Uber_SEO - 3:46 pm on Jul 6, 2011 (gmt 0)
I've got another random Panda problem that I'd like to get your advice on. We had a whole bunch of pages that contained duplicate intro copy. For years it was fine, and Google did a great job of ensuring the correct page ranked, but since we've been Pandalized, we've taken the opportunity to clean up. So first up, we removed that duplicate intro copy from all pages apart from the top-level page where it should appear. Following the removal of the dupe content, we realised that the pages were actually pretty weak, so we've just blocked them using the NoIndex meta tag.
This has resulted in some random weirdness. We didn't leave it long enough before implementing the robots.txt file, so this has resulted in Google no longer indexing these pages, but keeping the last copy of those pages (i.e. the ones with the dupe content) in their index. Therefore, if you do a site search looking for dupe content, it's still in Google's index, even though we removed it and blocked those pages over 7 weeks ago.

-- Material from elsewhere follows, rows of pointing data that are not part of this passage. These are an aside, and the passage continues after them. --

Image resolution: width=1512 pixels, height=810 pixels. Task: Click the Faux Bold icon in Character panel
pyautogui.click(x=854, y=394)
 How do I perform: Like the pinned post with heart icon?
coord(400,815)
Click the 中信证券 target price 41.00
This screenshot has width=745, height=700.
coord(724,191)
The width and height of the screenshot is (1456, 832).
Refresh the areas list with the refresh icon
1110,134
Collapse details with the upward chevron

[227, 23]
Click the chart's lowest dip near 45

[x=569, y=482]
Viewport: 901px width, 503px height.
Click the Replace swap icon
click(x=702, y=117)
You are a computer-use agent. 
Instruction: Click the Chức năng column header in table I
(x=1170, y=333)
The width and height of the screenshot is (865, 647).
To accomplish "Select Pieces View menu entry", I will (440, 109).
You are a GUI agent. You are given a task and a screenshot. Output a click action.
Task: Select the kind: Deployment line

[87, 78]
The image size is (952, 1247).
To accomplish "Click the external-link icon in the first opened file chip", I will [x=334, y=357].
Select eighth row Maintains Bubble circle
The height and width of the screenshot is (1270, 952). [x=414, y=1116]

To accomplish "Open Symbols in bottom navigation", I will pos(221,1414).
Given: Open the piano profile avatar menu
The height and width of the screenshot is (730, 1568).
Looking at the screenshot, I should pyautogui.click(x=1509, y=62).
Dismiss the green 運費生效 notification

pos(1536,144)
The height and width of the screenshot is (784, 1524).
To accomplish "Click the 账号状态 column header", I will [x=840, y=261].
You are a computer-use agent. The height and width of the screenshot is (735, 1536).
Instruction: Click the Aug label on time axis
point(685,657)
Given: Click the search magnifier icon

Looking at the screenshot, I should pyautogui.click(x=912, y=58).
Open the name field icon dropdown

I'm now really confused as to what to do. We've removed dupe content, and blocked these pages, but potentially this could still be seen as duplicate content if Google are checking their indexed data. Should I reinstate the follow status to allow Google to recrawl these pages without dupe content before blocking them again? Seems couter intuitive, but maybe I just need to flush this dupe content from Google's cache. Thoughts?